• [Excerpted records]
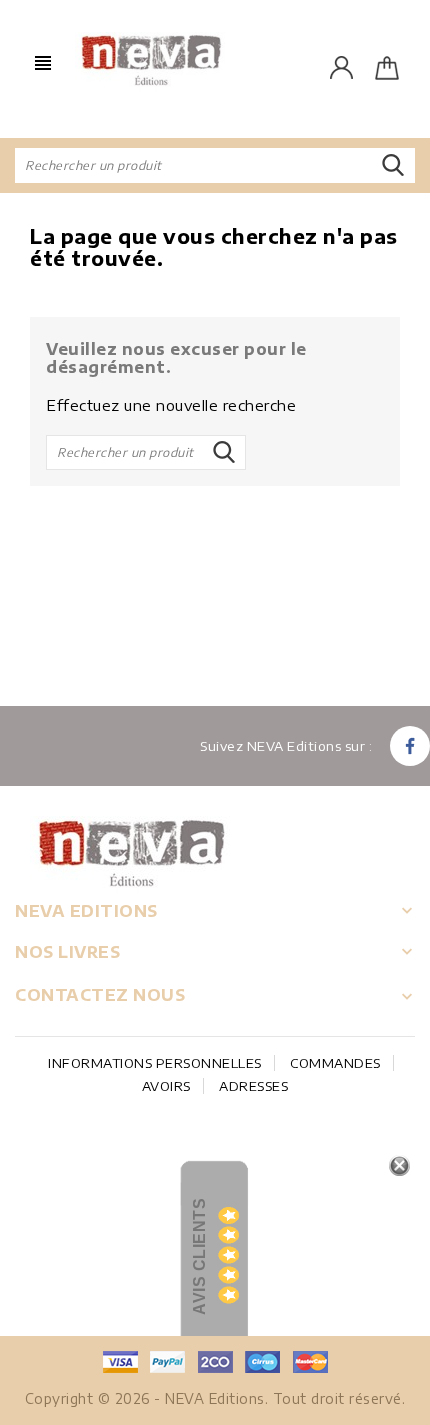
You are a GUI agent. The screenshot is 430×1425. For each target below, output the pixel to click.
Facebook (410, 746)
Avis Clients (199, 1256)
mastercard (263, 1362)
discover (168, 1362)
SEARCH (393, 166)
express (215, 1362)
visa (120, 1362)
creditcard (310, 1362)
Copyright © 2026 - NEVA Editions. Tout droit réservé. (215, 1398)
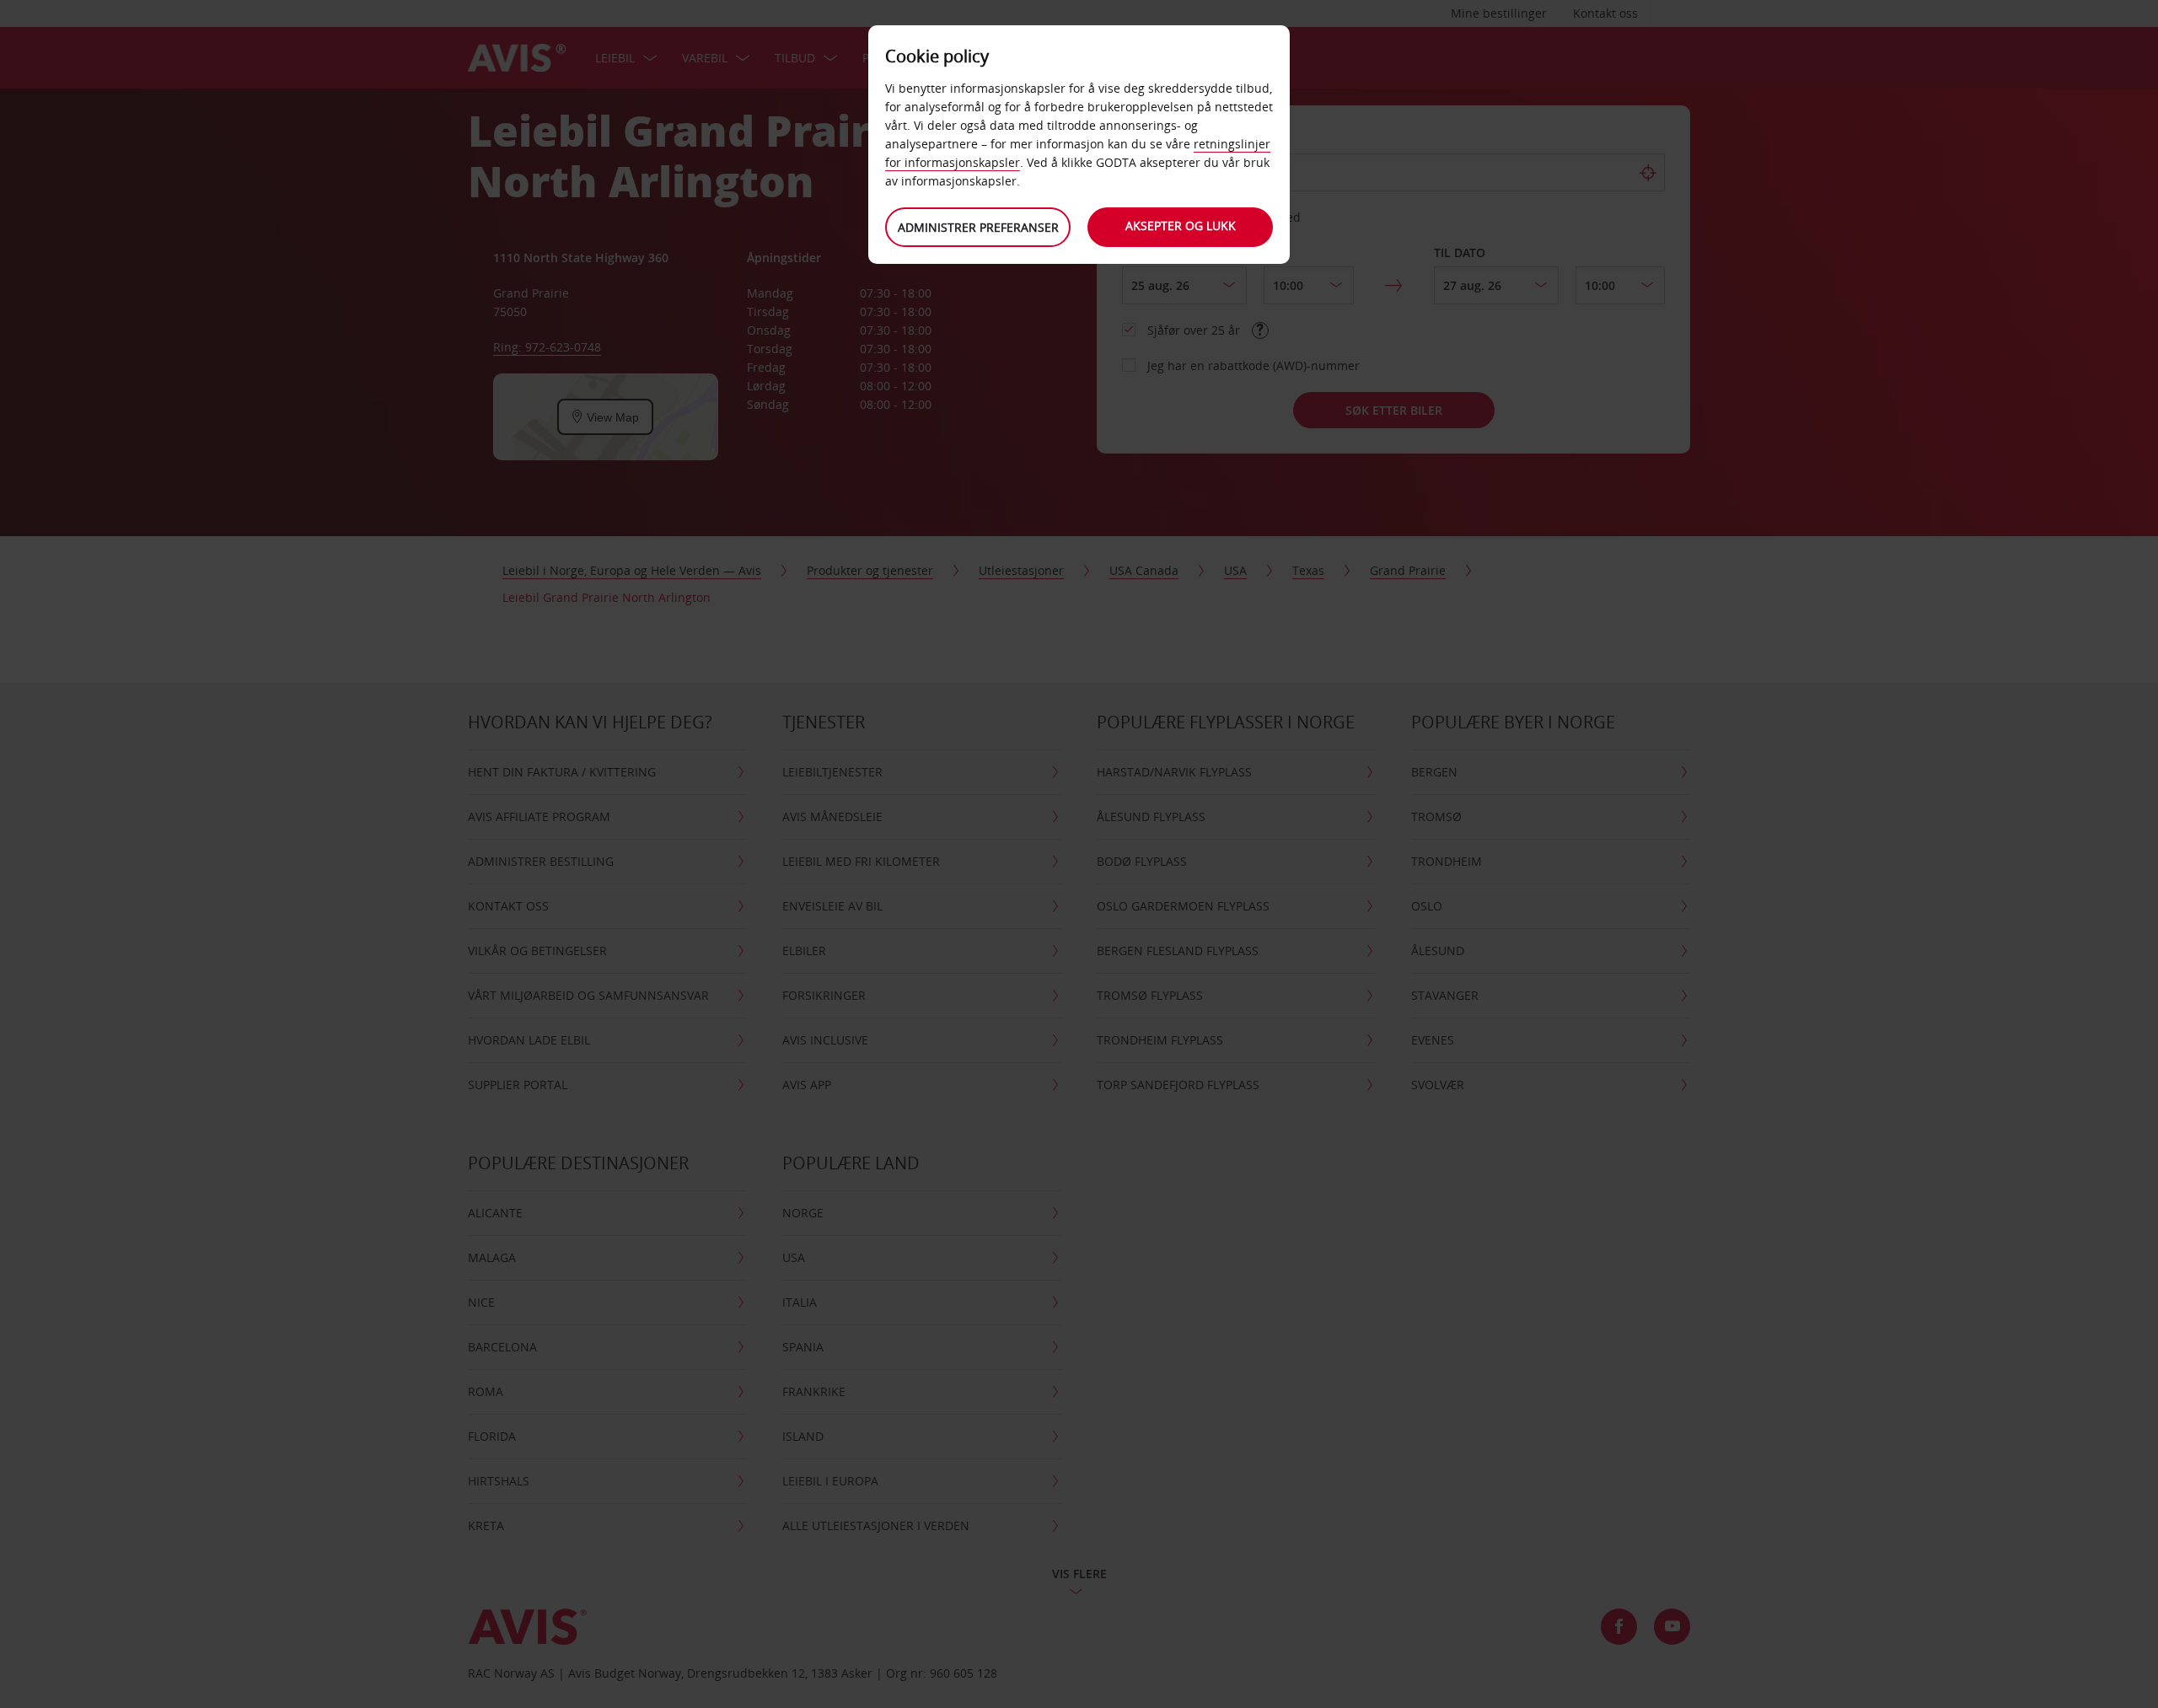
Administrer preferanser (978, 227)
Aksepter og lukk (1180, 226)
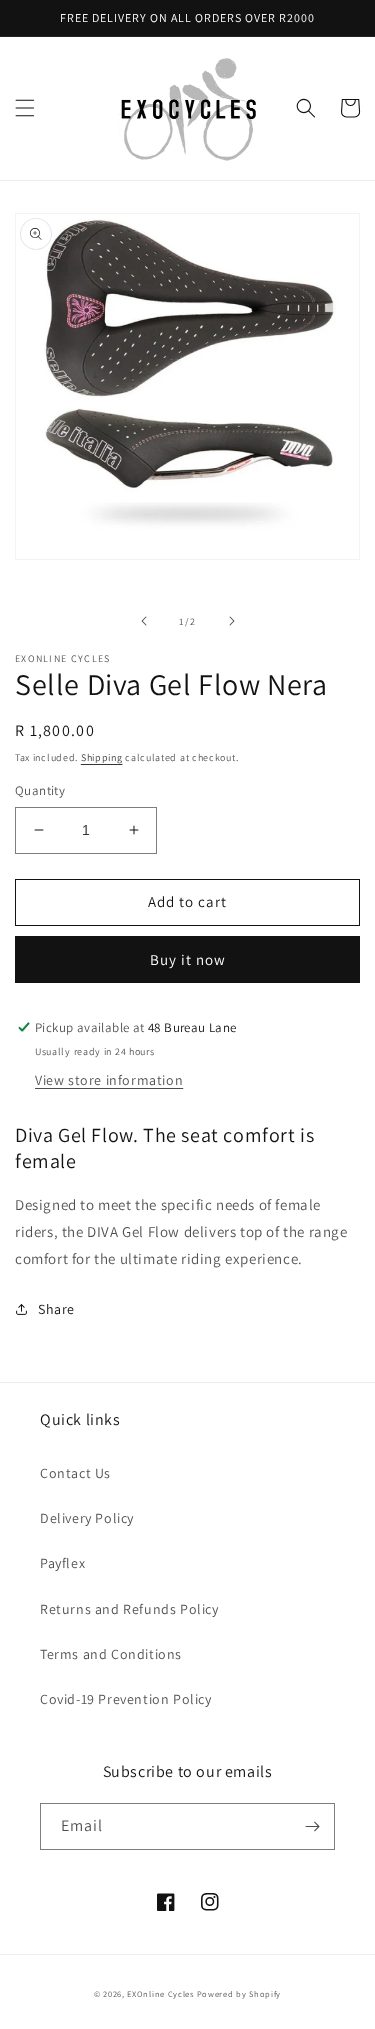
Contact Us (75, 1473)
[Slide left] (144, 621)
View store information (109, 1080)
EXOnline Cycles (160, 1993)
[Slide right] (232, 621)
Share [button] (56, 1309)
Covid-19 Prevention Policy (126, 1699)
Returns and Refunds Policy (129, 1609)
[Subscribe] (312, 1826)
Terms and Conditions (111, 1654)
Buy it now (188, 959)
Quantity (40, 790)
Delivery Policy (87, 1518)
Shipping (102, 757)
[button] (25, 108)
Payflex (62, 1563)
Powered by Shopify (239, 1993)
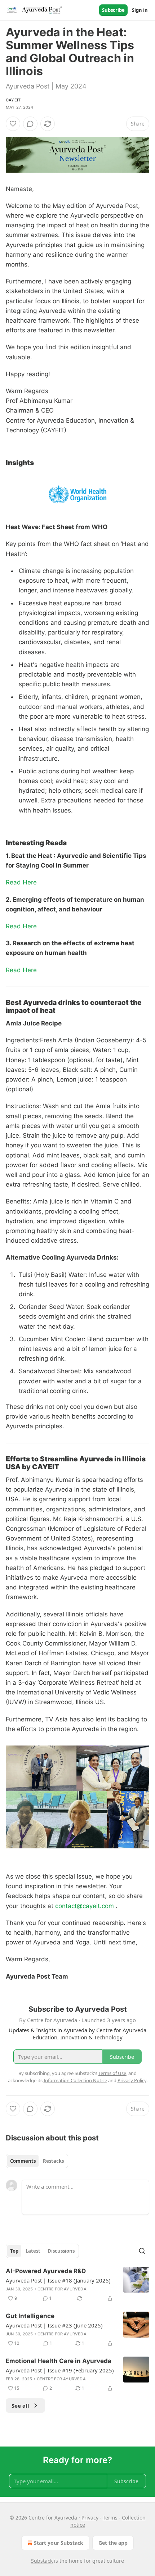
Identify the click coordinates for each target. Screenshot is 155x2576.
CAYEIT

• [Action item] Write out all the records exactly, omitting the images.

• [Answer for the task]
You are a GUI agent. The screenshot is 430×1425. For each target below, output the pixel to click.
Facebook (410, 746)
Avis Clients (199, 1256)
mastercard (263, 1362)
discover (168, 1362)
SEARCH (393, 166)
express (215, 1362)
visa (120, 1362)
creditcard (310, 1362)
Copyright © 2026 - NEVA Editions. Tout droit réservé. (215, 1398)
Administrer preferanser (978, 227)
Aksepter og lukk (1180, 226)
Contact Us (75, 1473)
[Slide left] (144, 621)
View store information (109, 1080)
EXOnline Cycles (160, 1993)
[Slide right] (232, 621)
Share [button] (56, 1309)
Covid-19 Prevention Policy (126, 1699)
Returns and Refunds Policy (129, 1609)
[Subscribe] (312, 1826)
Terms and Conditions (111, 1654)
Buy it now (188, 959)
Quantity (40, 790)
Delivery Policy (87, 1518)
Shipping (102, 757)
[button] (25, 108)
Payflex (62, 1563)
Powered by Shopify (239, 1993)
Identify the click coordinates for each target. Screenshot is 155x2576.
CAYEIT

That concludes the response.